"invariant" vs. "const"

Steven Schveighoffer schveiguy at yahoo.com
Thu Nov 5 15:15:34 PST 2009


On Thu, 05 Nov 2009 17:58:35 -0500, AJ <aj at nospam.net> wrote:

> A. String literal in D (not zero-terminated, immutable):
>
>     invariant(char)[] lit = "abc";

Actually, string literals are zero-terminated for easy passing to a C  
function that requires it.  Think of a string literal like this:

"abc" => "abc\0"[0..$-1]

The zero is still there, just not inside the array that's returned.  I  
think toStringz takes advantage of this, but I'm not sure.

> B. String literal in C++ (zero-terminated, immutable):
>
>     const char* lit = "abc";  // "const" here is redundant?
>
> C. const array of characters in C++ (zero-terminated, mutable if const is
> cast away):
>
>     const char[] lit = "abc";
>
> (Aside: I'm not sure if C is a good replacement for B or if it was even
> intended to be so.)

I think it's just syntax sugar, it's not a different type.  and I think  
you can not put the const, and the literal is *not* a unique copy of the  
data.  The same issue happens in D1.

> I'm not sure how to think about "invariant". I think that "const" is
> overloaded so much in C++ that it leads to confusion.
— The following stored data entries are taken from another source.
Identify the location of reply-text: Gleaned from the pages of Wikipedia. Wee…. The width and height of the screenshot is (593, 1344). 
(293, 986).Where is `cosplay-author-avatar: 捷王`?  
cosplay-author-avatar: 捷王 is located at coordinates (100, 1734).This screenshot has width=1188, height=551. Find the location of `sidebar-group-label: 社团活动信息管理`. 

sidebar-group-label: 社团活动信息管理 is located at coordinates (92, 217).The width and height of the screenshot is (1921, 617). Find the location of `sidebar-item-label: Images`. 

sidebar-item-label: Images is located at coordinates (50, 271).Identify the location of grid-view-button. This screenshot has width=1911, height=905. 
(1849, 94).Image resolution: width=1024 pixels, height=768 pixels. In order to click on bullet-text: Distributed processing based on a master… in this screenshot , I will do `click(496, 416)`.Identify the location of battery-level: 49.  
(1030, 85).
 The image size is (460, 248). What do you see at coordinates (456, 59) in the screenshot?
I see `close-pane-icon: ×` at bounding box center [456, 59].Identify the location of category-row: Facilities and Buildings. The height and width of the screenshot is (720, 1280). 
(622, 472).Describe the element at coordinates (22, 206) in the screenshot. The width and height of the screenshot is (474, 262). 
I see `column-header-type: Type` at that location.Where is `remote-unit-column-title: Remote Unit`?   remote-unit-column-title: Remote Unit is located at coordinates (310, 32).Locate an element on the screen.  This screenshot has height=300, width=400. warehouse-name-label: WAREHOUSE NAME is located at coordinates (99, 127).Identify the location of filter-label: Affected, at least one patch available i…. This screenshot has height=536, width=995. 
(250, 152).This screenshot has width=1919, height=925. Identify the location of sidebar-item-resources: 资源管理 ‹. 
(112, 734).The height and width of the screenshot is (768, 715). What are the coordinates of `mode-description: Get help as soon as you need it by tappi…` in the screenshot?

I think the answer
> lies somewhere in the distinctions between "const storage class" and  
> "const
> type", of which "invariant is the former?

invariant as a type modifier => will not ever change
const as a type modifier => cannot be changed through this alias, but may  
change through another.

invariant or const as a storage class => manifest constant.

The differences are subtle.  You can have invariant data that was once  
mutable, but you must ensure as the developer that there are no mutable  
aliases to that data.  The compiler cannot help you in that regard.  It's  
one of the shortcomings of the const scheme in D (but it's still better  
than C++).

As a type modifier, const is the unification of both invariant and mutable  
-- both can be implicitly cast to const.  Therefore, if you want to define  
a function that takes all 3 flavors of argument, use const.

The usefulness of invariant for function parameters hasn't really been  
realized yet, but the potential is there (pure functions).